会議室がざわつき始める。主任が静粛にと声を張り、主任が代わりに答える。
「先の海戦で収集しました深海棲艦の一部と、宗谷の艤装を解析しましたところ、同じ物質が付着していました。大きな違いは、宗谷は靴の部分と背中の艤装の一部にしかついてなかったのが、深海棲艦には全てについていました。そしてその物質が、この隕石と同じものだったのです」
同じ隕石から二つの存在が出現した。たしかに突然生まれたというよりは合点がいく。すると、一人の職員が発言する。
「深海棲艦と艦魂は同じということなのか!?」
「それは早計だと思います!」
鶴の一声があがったのは、若狹からだった。若狹は立ち上がり、先ほどの宗谷の話を出した。
「宗谷が言うには、魂自体は進水したときにあったというのです。我々が、魂を意識しないように彼女もまた意識せずにあったと。まるで老婆が話しかけるように私に語ってくれました。なので、深海棲艦と同じとは言い難いです」
若狹は、無意識にまるで人を庇っているかのように宗谷を擁護していた。主任が二人を制止すると会議を続ける。渡が二つの存在の違いについて解説する。
「確かに、艦魂と深海棲艦は違うという結果は出ています。それは隕石の付着している度合いです。これは推測ですが、隕石は九年前に太平洋と大西洋に落ち、潮の流れに乗り船に付着したのだと考えられます。そして、艦魂と深海棲艦が違う最大の理由は、沈没船であるかないかです。深海棲艦は、上の部分にまで隕石の粒子が付着していますが、宗谷には船の腹部にしかありませんでした」
つまり意味することは、隕石は海に落ちて粒子となって海を漂い、沈没船は粒子が全体に着き深海棲艦化したが、海上に浮かんでいる船は海との接触面積が少なくならなかったということだ。そして石井主任が最後にこう述べた。
「深海棲艦の体には隕石の粒子によって防御壁のような膜が張られ、通常弾では倒せないことが分かった。宗谷の持っていたツルハシから解析した結果、同じく隕石の粒子がついていた武器でしか倒せないとわかった。亀裂など、内部から攻撃で切れば通常弾でも倒せると先の海戦で明らかになったが……」
「では、なにか対策はあるのですか?」
研究員の一人が発言すると、主任は答える。
「ある。この会議はそのことを報告するために開いたのだ。設計主任の安田君から説明を頼んでいる」
石井主任の脇に座っていた安田は、横に広い体つきに無精ひげを生やして清潔感がなくある意味研究者的な人であった。
「紹介にあずかりました安田です。まず手元の資料にある艦魂増産計画をご覧ください」
「増産?隕石の粒子を通常弾につけるのは不可能なのか?」
またもや質問があがった。確かに、艦魂そのものを増やすよりも武器に付着すれば費用も安く済み対抗できるはずである。

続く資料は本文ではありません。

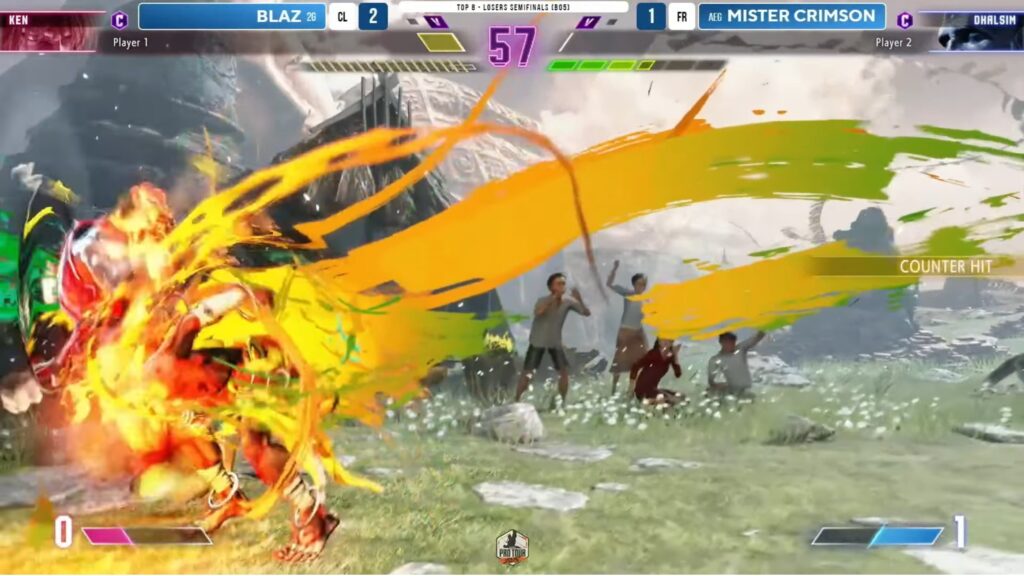Select the MISTER CRIMSON name plate

click(791, 16)
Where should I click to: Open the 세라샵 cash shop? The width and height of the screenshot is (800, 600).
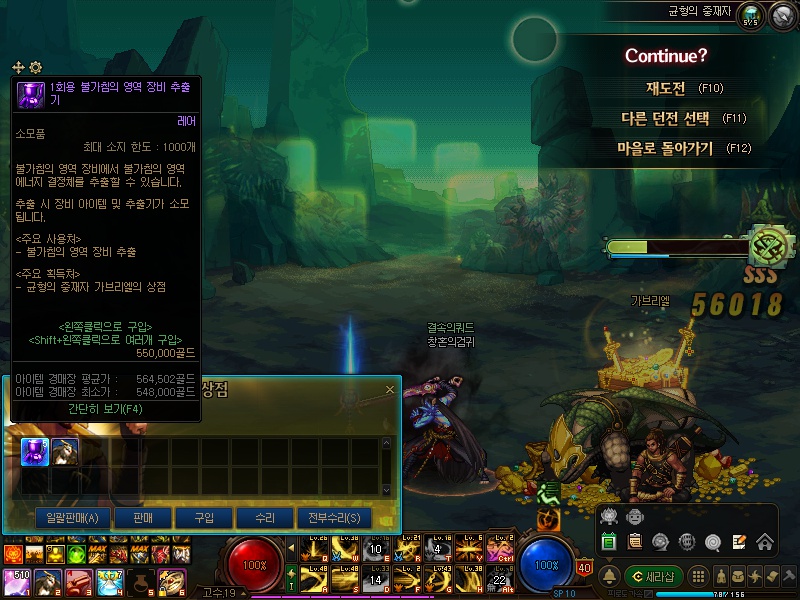click(x=654, y=576)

「当初それは真っ先に考えました。ですが、現在の技術では宗谷に付着していた隕石の粒子を液体化または粒子をそのまま通常弾にくっつけさせるには難しく、深海棲艦がいつくるともわからない状況ではより簡単な方法を採ることとなりました」
全員が資料をめくると、図や専門用語で並べられて艦魂の増産の概要が説明されていた。
「まず、艦魂増産自体は可能と判断しました。艤装等の材料はすべて我々の持つものと何も変わりなく油、鉄鋼、火薬そして宗谷の艤装から取り出した隕石の粒子を液体化したものを加えれば、おおよそひと月で艦魂一つ出来上がります」
それだけで人間のような存在ができる。まさに錬金術と思えるような所業であった。だが、これが国を、世界を救える最善策ならばやるしかないと全員が心の中で一致した。すると、若狹が挙手して安田に質問した。

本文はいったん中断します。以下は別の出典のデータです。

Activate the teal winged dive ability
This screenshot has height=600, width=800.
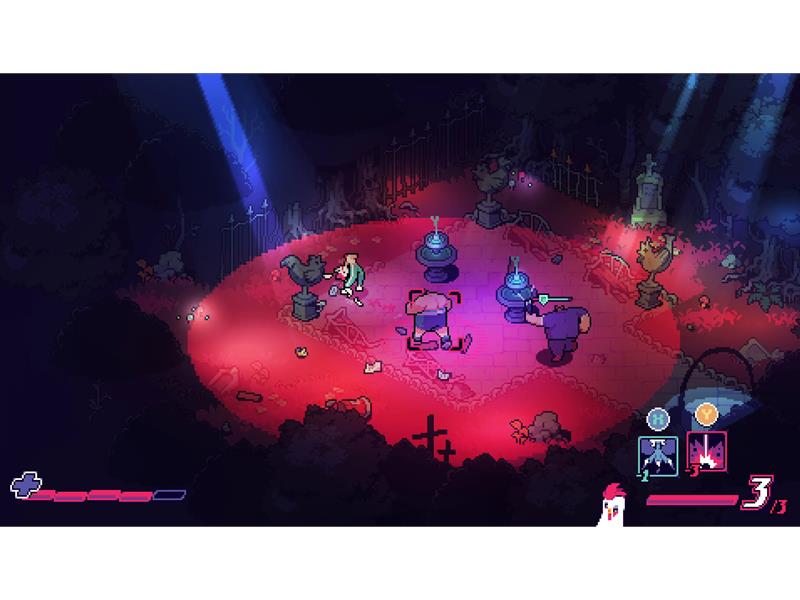659,452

「安田設計主任すみません。一つお聞きしたいことがあります。宗谷の艤装はどうなったのでしょうか?」
翌日、若狹はまた特別室にいた。ベッドにいる宗谷は人工呼吸器を外してもらい、病院食を食べていた。どうやら、食べ物は軽油や石炭ではなく人間と同じものを食べれるようで担当者は、まるで生き物の実験観察のようだと述べていた。
最後の一口を食べ終えると、若狹は宗谷に話しかける。
「味はどう?」
「……うまいかどうかは、わかりませんが味が薄いと思いました。なにせ人と同じものを食べるなんて初めてですから」
どうやら、味覚も人と同じようだ。しかもどこか物足りない様子も表情で分かるあたり、人間臭さも垣間見える。艦魂と人とは同じように見えてきた。
若狹は、艦魂と人間の違いは器となる体が、鉄の塊か肉の塊かの違いではないかと思えるようになっていた。
「宗谷、実はねあなたの艤装について話すことがあるの。もちろん上には通してあるわ」
宗谷はそれを聞いて真剣な表情で若狹を見つめた。
「艤装は修理せず研究のために、そして艦魂増産のために使われることになったわ。そもそも、缶が爆発した時点で直すこと自体が不可能だって判断されて」
非常な答えだと若狹は罪悪感に押しつぶされそうになった。彼女が初めから持っていたもの、人間で言いうならどこの部分かわからないが彼女の半身であることが理解できる。
しかし、その言葉に絶望もあきらめもなかった。そして宗谷は口を開いた。
「それで、私はどうなるのですか?」
「秘匿のためにあなたはここの所属となるわ。もちろん検査等は行うけど、人として扱えるように尽力する」
この時、若狹はわかってしまった。自分は宗谷を一人の人間として見ている。そして同情しているのだと。彼女のために何かしようとしているのだと。
そして、宗谷は若狹の方に居直り、頭を下げた。それはさながら、女武将あるいは軍人の娘のような振る舞いであった。